Из распахнутой двери снова резко задувает в лицо морозный воздух. Это и тревожаще, и приятно. Но на крыльце я спотыкаюсь и чуть не падаю. Уотсон подхватывает меня:
- Простите, я не предупредил. Здесь ступеньки, - в голосе глубокая вина. И у меня вырывается:
- Проклятая беспомощность! Что бы ему было ударить вернее!

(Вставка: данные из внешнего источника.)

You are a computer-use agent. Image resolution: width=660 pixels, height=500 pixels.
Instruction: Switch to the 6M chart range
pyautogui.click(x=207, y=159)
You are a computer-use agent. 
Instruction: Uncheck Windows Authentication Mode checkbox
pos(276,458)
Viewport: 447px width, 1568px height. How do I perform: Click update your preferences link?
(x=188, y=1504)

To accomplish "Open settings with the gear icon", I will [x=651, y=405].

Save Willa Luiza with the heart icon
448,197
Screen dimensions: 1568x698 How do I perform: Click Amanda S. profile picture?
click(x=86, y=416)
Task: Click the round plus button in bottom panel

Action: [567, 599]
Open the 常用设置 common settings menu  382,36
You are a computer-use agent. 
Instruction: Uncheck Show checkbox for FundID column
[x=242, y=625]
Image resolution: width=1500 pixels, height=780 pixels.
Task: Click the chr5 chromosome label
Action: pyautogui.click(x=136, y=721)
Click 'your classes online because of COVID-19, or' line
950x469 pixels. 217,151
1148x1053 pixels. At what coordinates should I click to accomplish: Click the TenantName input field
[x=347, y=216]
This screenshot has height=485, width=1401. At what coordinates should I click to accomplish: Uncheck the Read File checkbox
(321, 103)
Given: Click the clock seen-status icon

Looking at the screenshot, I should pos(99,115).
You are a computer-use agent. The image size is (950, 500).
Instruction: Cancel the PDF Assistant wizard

И теперь срывается Уотсон. Вцепившись мне в лацканы, трясёт так, что кружится голова и кричит в голос:
- Вы этого не смеете! Не смеете! Вы не знаете, что я пережил! Не знаете, сколько сил на вас потрачено! Когда вас принесли, и вы были, как мёртвый! Когда все говорили, что мозг умер, и вы останетесь в коме, может быть, на годы! Когда никто не мог дать двух пенсов за то, что вы научитесь самостоятельно есть и пользоваться туалетом! Да у меня вся голова седая!
- Уотсон, - я сжимаю его судорожно вцепившиеся в моё пальто кулаки, стараясь сдержать, чтобы не болтаться в его руках, как тряпичная кукла. - А усы, Уотсон? Они тоже поседели у вас? Они больше не рыжие? Вот где ужас-то!
И его руки разжимаются, и он полуплачет - полусмеётся, обессилено привалившись ко мне плечом.
- Ох, Хо-олмс!
Напряжение ушло - пусть недалеко и ненадолго, но нам обоим на какое-то время легче дышать."